Regulation had just started to be rolled out on the temperature allowed for domestic and office heating; things had indeed started to get personal before even the roadmap. Now there was talk of introducing maximum square meterage per household, as a function of the number of the people in it. Up until now, energy consumption had been steady, but emissions were falling due to the replacement by renewable.

Now it was time for the downward phase of consumption. People would start to have restrictions imposed on thermostat settings, on the efficiency of cars you were driving. You had to either open up your doors to more people or move to a smaller house. And the restrictions on births meant the overall occupied surfaces would start to decrease as deaths overtook births and population would start to decline.

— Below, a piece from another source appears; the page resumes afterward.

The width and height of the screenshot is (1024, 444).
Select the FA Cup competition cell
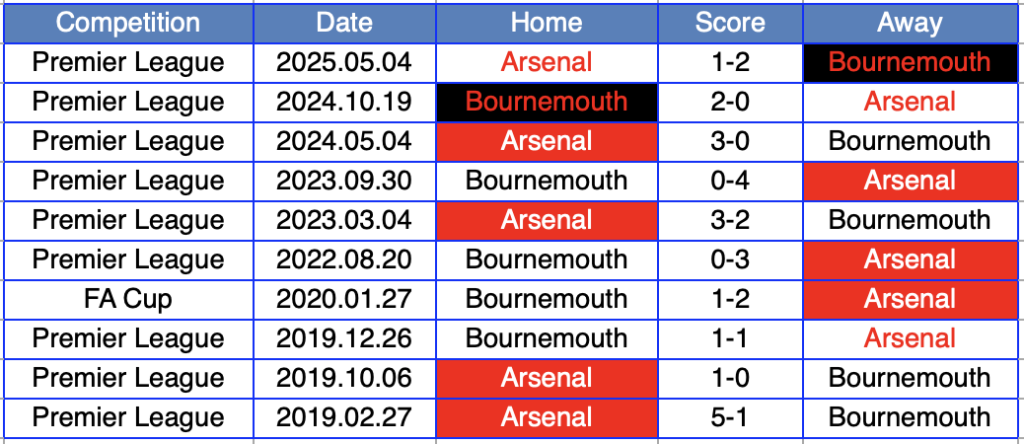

The enormous amount of energy needed for new buildings would vanish almost overnight as there would now be an oversupply of well insulated and energy efficient dwellings.

Up until now, greenhouse gas emissions had been steady despite the increase in infrastructure building, as more renewable had covered the extra energy needs. Now emissions would start to fall dramatically as the building of new dwellings had virtually stopped, as plane routes started to be slashed and aviation would start to shrink, as people started to need less energy for heating, from a combination of thermostat restrictions, better insulation and efficient heating and cooling.

Agricultural practices had started to change to less carbon intensive methods, new carbon sinks were developed that would further offset the decreasing amounts of Greenhouse gases being released.

The Kigali amendment to the Montreal Protocol meant the CFC substitutes that had allowed a reduction in the damage to the ozone layer in the upper atmosphere could no longer be potent greenhouse gases which were causing problems of their own. Within a month, the grace period that would allow those dangerous gases to be used as refrigerants until 2030 was revoked, industry was given 6 months notice to lift its game.

For once, it looked like the world was starting to make progress on saving what was left of the environment, there was a true way forward which made sense and which had acquired the means of its ambitions.